Saturday, October 1, 2011

Jump Higher Exercises

The Most Effective Jump Higher Exercises

The game of basketball is an exciting one that requires from the player to be fit, skilled and have the ability to leap as high as possible. Brush up on supplementary jump higher exercises . Pay a visit to how to jump higher to dunk now!

The higher the player jumps, the easier it is to catch and throw the ball, but also to score baskets and dunk it. For obvious reasons, you might want to improve your basketball game with jump higher exercises, as this is possible to achieve through these methods.

However, do not give up early on in the practicing as it will only hinder the results. Determination is the key as is making these a part of your life, allowing certain days and times to practice them religiously.

The goal is simple, build strong muscles.

That said, there are numerous leg muscles, each with its own needs and purposes. One must find the various exercises that are appropriate to the intended goal. Each muscle must be worked out for the optimum results, which would make your legs more powerful and explosive.

Explosive exercises will allow optimum vertical leaps.

A good example is known as the Burn Out Workout, where you would stand with arms at the sides of the body, keeping the feet apart to shoulder width.

While standing on the tip of your toes, hop about 3 inches high, landing back on the toes, and repeating until the magic number, 20. Take a break and repeat two more times.

Step ups are meant to help you add inches to your vertical leaps off one leg.

To do this, simply use a chair or bench to lean on and thrust up with. Rest one leg on the floor and the other on the chair. Lift yourself up with the leg that is on the chair. Repeat this exercise about 20 times, take a break and repeat the process two more times. Basically, it is three sets of 20 repetitions. Brush up on supplementary jump higher exercises . Pay a visit to how to jump higher to dunk now!

Step ups are necessary, but so are others in order to provide challenges to the legs, the body and the mind.
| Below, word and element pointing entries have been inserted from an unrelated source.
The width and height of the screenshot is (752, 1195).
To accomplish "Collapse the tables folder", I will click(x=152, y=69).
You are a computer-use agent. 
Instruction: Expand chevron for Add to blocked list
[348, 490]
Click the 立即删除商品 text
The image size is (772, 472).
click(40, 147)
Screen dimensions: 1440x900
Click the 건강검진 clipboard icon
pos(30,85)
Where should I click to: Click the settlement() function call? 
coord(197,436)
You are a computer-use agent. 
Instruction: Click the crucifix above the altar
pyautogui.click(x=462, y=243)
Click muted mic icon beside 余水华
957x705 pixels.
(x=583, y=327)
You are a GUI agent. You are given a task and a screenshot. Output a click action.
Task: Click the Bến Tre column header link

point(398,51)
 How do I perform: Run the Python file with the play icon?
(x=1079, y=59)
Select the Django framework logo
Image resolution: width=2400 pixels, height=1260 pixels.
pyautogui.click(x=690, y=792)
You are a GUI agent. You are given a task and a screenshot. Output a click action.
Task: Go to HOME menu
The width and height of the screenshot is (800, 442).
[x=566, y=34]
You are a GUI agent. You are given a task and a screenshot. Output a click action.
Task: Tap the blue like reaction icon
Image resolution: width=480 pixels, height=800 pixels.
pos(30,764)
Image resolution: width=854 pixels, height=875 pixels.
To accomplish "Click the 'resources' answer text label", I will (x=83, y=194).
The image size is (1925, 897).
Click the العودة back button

That said, you must alternate the workouts to make them interesting for your mind, but also for your legs.

Not doing so could bring you to a plateau.

Another example of a workout, only this is to help leap with greater height off both legs are squat hops.

By practicing these, the muscles will become developed and present the opportunity to improve height for the possibility of performing two-handed dunks.



Get into position by squatting, however, ensure that your back is completely straight. Lean on your toes while maintaining the position and leap 3 or 4 inches into the air. Again, three sets of twenty are required to really work out these muscles and help you achieve your goals. Always remember to take a bit of a rest between sets. Practicing all of the above will surely bring desired results to the entire leg but it is imperative to remain determined and true to your goals. Soon after you begin, you will see startling results, increasing your vertical leaps with every passing week.

Brush up on supplementary jump higher exercises . Pay a visit to how to jump higher to dunk now!